I think instead it's time for Apple to acknowledge developers moving out of the Xcode ecosystem and Apple should instead embrace development in VSCode, etc.



They already have a Swift LSP, but I think expecting iOS developers to switch over to VS Code is probably going a bit far. By the time you build things like code signing, SwiftUI previews, build settings, etc. into it, you’re basically building a new IDE on top of VS Code rather than just supporting VS Code itself.

Don’t get me wrong, it’s possible. It’s just what you’d get at the end wouldn’t really resemble VS Code. Even though I spend a lot of time writing web app code in VS Code, my hope – wearing my iOS developer hat – is that they have a skunkworks project to replace Xcode with a new native IDE, not that they embrace VS Code.


I was more suggesting Apple follow where developers are going and not try to lead where few want to follow. And if developers want VSCode, so be it.

I remember when the Cocos framework (a 2D and later 3D gaming engine) was found to be a popular binary that iOS apps were linking against, Apple suddenly saw fit to push their own game engine. I am not sure how many developers came aboard though. Cocos was, shhh!, cross platform and that was likely a problem from Apple's point of view; a boon from the developer's point of view.


I don’t hear many iOS developers clamouring for VS Code. They mostly just want Xcode fixed. The only mention of it in those two articles is somebody wanting “AI goodies we see with IDE’s like VS Code and Cursor make its way (natively) into Xcode.” But there are many wanting a better Xcode.

I’m not sure you can point to Cocos as a motivating factor for Apple, and it certainly wasn’t sudden. It got popular very early on and plateaued. I remember building apps with it for iPhoneOS. SpriteKit didn’t come along until years later.


I'm not in the loop then if you say iOS devs just want Xcode fixed. You could be right. You would have to weigh that against devs that are not even testing the iOS waters because they see Xcode as a barrier, are more familiar with their VSCode Cmake ecosystem.

A new framework like SpriteKit requires at least a year (an iOS release cycle) before it sees WWDC ... and then a shipping iOS. My recollection is that this is pretty close to the timeline I described where Cocos starts to show up in abundance in the iOS apps submitted and as a result a team is spun up at Apple to create what ends up being SpriteKit.

You'll have to educate me on the plateauing of Cocos. If it did plateau pre Sprite-Kit, what replaced it?

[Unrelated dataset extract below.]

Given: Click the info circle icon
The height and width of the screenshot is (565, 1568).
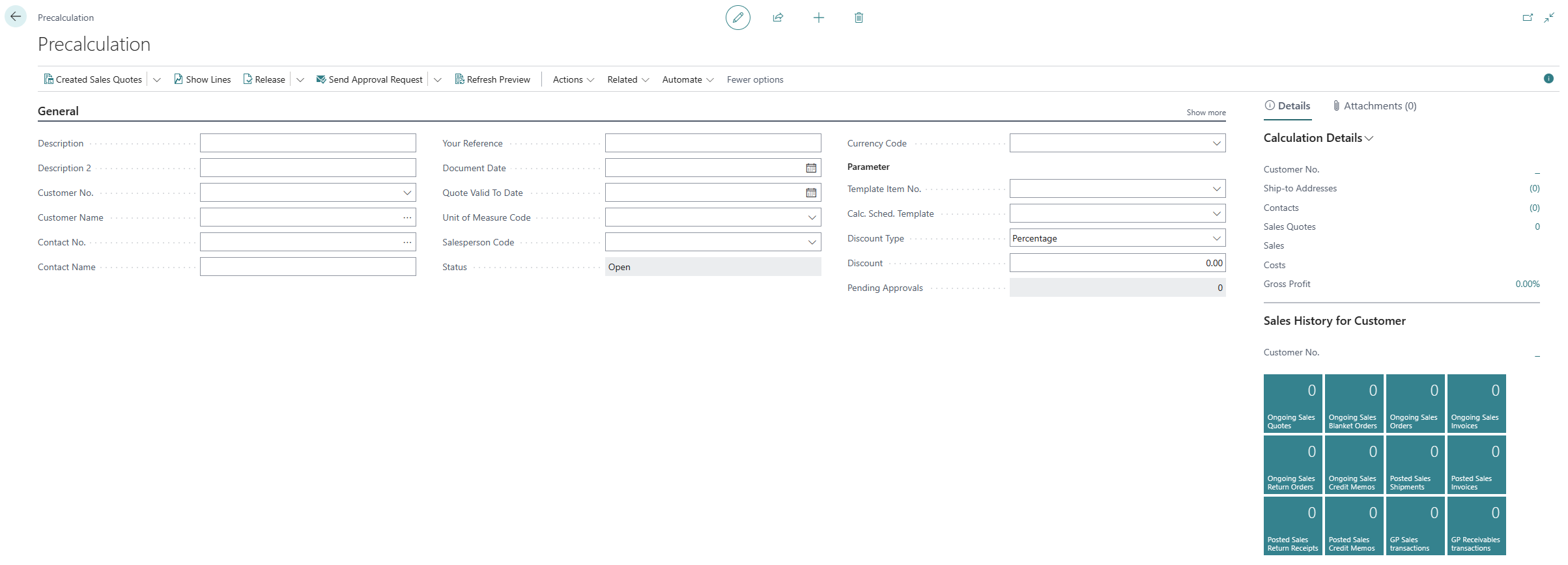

> A new framework like SpriteKit requires at least a year (an iOS release cycle) before it sees WWDC ... and then a shipping iOS. My recollection is that this is pretty close to the timeline I described

It’s not. Cocos got popular in the iPhoneOS 2.x days. SpriteKit came along in iOS 7. We’re talking about a period of five years, not one or two.

> If it did plateau pre Sprite-Kit, what replaced it?

Plateau means it stayed flat, not that it went away. Nothing replaced it. It just didn’t keep getting more and more popular.